Count the lines in the data below that contain the string "Conduct", matching case exactly. Reply with the number alone.

>>>

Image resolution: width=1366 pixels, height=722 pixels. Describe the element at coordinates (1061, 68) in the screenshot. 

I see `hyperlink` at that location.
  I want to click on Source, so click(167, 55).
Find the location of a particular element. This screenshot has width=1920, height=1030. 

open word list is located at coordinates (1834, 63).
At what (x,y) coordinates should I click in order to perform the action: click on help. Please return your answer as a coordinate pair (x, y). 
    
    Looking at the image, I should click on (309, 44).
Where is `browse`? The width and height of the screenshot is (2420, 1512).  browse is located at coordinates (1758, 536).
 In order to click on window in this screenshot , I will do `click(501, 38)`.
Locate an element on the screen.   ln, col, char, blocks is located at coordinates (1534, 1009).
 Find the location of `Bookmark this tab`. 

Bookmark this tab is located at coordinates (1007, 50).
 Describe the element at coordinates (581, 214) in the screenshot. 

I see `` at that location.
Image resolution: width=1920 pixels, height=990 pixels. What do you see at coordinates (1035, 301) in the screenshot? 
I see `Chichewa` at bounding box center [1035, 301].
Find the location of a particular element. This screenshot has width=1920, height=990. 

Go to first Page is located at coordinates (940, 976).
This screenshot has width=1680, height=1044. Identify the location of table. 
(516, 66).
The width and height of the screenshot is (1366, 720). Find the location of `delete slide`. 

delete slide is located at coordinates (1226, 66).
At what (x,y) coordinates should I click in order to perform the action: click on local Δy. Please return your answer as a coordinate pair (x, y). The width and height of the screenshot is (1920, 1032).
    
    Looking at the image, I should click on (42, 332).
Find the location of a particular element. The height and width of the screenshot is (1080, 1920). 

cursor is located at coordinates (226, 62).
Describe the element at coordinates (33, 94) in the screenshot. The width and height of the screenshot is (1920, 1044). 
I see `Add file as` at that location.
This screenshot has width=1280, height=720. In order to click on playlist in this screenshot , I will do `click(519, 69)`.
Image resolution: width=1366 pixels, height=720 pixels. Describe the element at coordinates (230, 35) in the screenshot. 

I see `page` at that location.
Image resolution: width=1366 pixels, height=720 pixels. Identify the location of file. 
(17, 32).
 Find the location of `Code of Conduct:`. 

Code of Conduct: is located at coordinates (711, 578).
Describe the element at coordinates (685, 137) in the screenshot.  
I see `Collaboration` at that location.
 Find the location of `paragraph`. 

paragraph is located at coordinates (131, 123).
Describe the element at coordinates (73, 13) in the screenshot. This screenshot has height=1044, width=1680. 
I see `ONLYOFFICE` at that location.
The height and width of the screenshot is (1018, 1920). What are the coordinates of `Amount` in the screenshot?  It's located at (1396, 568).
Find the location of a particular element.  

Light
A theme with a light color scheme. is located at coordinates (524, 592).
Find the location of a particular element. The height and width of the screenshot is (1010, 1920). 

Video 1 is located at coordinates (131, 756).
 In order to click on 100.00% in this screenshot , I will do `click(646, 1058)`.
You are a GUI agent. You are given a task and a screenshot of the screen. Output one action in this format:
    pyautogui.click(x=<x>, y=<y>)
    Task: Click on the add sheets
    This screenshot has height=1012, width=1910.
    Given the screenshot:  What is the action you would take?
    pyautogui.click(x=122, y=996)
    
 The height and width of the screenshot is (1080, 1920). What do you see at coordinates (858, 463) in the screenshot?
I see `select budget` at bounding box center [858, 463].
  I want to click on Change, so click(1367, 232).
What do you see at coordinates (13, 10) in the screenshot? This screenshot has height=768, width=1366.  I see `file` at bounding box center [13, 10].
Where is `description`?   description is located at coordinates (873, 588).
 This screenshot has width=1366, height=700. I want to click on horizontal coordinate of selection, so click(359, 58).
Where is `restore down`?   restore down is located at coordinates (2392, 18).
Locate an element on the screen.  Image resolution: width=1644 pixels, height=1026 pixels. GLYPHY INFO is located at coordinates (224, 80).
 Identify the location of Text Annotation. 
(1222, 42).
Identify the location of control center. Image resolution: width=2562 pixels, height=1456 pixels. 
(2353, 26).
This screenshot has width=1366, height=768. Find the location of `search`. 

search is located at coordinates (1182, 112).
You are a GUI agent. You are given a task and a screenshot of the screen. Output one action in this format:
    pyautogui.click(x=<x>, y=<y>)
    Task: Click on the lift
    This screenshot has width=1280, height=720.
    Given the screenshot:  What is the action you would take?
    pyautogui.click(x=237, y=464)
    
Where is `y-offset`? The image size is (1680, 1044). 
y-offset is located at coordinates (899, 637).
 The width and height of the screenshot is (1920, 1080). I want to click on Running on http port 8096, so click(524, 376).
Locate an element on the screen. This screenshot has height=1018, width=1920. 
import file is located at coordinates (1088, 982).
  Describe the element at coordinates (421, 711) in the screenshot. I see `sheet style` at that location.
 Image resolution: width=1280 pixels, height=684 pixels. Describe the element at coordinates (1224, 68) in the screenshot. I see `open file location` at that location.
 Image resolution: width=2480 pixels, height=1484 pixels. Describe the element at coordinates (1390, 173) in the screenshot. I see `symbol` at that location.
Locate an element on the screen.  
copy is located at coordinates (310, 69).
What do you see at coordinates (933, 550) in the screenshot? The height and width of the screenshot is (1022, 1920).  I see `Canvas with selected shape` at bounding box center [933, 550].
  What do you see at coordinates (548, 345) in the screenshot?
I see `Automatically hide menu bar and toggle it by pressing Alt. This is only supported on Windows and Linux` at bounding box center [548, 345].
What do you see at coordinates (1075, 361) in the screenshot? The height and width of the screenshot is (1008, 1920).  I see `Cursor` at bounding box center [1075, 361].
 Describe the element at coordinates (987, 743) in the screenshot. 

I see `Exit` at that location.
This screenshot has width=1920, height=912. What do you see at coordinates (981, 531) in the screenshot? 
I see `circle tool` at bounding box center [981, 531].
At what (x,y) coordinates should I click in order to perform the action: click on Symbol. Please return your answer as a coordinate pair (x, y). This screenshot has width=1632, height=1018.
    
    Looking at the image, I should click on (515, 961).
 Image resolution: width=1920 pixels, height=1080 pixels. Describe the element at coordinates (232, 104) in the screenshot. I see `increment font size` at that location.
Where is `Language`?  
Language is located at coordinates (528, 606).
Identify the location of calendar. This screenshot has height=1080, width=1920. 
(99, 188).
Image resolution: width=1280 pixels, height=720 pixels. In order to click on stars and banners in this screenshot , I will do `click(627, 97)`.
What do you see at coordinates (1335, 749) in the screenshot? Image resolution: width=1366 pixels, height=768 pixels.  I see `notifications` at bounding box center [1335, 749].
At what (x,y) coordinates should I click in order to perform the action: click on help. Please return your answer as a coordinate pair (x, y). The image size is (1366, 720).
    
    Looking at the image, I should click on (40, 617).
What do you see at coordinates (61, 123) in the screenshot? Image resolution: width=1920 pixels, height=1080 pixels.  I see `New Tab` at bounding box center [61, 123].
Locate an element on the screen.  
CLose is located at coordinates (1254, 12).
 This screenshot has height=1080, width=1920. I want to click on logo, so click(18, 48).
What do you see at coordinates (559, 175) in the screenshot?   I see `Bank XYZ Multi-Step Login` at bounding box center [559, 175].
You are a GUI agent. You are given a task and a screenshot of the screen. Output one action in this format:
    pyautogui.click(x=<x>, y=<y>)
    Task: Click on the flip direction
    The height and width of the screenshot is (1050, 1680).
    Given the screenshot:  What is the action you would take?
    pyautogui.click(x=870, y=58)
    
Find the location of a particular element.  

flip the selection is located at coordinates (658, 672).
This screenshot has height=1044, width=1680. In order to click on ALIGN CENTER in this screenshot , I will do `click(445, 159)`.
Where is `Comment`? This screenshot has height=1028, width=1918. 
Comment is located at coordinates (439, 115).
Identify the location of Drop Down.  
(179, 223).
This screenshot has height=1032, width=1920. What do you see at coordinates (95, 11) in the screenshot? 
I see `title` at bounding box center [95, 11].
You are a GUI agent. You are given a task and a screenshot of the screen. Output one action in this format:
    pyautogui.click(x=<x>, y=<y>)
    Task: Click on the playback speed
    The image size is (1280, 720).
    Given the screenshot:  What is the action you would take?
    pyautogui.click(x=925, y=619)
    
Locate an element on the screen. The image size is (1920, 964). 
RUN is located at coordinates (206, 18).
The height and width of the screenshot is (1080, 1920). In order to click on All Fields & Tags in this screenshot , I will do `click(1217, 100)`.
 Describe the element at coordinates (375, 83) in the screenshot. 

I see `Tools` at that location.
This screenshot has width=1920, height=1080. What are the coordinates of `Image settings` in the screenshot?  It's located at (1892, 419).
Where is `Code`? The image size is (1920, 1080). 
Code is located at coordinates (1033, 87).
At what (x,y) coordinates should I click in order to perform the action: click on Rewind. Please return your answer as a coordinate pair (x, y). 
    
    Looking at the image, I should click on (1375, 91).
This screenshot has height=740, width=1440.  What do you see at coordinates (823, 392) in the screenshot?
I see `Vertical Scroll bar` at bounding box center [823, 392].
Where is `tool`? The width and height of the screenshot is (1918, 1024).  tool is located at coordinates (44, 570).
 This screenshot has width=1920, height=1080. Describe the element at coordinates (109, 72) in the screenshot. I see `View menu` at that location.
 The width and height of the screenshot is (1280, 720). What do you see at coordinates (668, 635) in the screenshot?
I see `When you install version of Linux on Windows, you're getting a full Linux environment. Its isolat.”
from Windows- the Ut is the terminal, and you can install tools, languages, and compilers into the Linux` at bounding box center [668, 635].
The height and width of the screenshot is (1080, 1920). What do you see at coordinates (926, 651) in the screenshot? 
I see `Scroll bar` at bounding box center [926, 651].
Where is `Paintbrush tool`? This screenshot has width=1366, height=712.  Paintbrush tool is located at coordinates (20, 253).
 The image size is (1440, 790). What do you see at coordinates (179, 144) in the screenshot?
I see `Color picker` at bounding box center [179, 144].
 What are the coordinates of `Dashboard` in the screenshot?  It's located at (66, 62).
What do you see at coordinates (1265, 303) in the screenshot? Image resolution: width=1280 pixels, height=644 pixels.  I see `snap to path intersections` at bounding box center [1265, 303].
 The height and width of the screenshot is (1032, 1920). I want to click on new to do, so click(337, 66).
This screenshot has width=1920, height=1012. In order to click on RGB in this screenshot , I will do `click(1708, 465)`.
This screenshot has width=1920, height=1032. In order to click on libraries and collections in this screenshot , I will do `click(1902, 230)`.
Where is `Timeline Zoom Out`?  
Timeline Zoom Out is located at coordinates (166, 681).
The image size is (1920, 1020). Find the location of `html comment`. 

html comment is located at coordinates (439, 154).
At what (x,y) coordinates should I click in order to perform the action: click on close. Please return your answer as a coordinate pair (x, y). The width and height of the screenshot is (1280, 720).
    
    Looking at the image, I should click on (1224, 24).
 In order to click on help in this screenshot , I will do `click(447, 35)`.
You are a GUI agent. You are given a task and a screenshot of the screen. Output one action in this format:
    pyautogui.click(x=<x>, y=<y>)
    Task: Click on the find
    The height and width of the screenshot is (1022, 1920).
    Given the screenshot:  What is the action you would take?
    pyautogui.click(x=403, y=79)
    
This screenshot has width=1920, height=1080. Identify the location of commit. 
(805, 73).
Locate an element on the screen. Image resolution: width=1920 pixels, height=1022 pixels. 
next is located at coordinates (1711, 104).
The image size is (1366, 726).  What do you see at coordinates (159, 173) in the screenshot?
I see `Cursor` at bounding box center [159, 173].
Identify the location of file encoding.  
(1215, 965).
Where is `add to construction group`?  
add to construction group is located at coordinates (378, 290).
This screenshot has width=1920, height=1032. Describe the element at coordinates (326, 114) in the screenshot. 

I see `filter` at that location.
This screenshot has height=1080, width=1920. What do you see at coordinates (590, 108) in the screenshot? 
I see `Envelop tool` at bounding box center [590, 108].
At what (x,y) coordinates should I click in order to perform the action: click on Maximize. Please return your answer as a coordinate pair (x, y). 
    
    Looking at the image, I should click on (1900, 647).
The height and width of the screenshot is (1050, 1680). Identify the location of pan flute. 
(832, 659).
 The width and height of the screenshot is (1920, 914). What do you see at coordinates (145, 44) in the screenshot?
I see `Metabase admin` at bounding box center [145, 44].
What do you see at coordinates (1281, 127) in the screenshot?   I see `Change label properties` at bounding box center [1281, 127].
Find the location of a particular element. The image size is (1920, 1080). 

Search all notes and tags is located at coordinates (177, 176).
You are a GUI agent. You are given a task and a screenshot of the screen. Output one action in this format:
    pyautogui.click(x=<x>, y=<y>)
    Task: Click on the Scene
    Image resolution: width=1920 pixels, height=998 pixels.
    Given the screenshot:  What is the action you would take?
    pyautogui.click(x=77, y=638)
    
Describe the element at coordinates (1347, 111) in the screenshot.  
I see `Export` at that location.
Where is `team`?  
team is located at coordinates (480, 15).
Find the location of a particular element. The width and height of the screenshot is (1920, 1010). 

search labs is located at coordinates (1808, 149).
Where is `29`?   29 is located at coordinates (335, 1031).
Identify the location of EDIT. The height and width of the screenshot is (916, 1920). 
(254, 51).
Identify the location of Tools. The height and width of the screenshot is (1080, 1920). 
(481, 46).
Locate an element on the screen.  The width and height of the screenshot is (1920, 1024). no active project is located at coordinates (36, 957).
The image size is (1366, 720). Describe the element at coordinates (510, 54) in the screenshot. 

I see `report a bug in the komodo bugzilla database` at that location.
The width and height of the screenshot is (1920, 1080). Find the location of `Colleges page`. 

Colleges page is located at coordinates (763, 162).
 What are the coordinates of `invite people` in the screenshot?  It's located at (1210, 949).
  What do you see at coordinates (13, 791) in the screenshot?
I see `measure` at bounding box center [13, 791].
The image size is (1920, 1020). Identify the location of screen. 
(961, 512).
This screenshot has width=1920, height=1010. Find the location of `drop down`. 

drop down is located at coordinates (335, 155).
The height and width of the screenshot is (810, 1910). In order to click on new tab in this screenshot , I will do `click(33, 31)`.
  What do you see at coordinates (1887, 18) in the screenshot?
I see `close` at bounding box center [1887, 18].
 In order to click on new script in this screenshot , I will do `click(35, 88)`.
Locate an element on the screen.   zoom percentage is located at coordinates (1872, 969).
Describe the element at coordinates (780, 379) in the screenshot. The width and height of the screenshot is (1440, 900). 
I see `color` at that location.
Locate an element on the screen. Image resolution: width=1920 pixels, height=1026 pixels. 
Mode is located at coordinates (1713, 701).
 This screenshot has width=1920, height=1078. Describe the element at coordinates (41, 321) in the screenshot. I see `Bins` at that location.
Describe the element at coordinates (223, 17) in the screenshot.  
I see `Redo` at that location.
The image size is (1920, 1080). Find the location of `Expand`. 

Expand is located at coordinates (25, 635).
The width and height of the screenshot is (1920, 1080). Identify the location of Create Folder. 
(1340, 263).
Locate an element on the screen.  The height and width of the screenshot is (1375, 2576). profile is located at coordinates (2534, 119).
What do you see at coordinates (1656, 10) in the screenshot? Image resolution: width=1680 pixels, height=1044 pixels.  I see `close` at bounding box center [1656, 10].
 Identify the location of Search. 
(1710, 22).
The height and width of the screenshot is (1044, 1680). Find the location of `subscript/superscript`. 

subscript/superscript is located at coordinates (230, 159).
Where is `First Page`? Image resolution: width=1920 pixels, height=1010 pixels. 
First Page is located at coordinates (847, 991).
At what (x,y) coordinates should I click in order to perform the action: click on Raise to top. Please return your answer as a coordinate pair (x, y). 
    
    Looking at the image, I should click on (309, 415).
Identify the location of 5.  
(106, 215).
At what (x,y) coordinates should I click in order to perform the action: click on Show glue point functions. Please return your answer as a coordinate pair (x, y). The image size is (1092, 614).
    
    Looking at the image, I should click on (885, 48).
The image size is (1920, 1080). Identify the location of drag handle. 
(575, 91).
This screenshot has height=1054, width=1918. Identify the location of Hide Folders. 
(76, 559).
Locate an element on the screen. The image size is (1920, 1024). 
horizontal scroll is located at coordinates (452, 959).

<<<

— THE OUTPUT —
2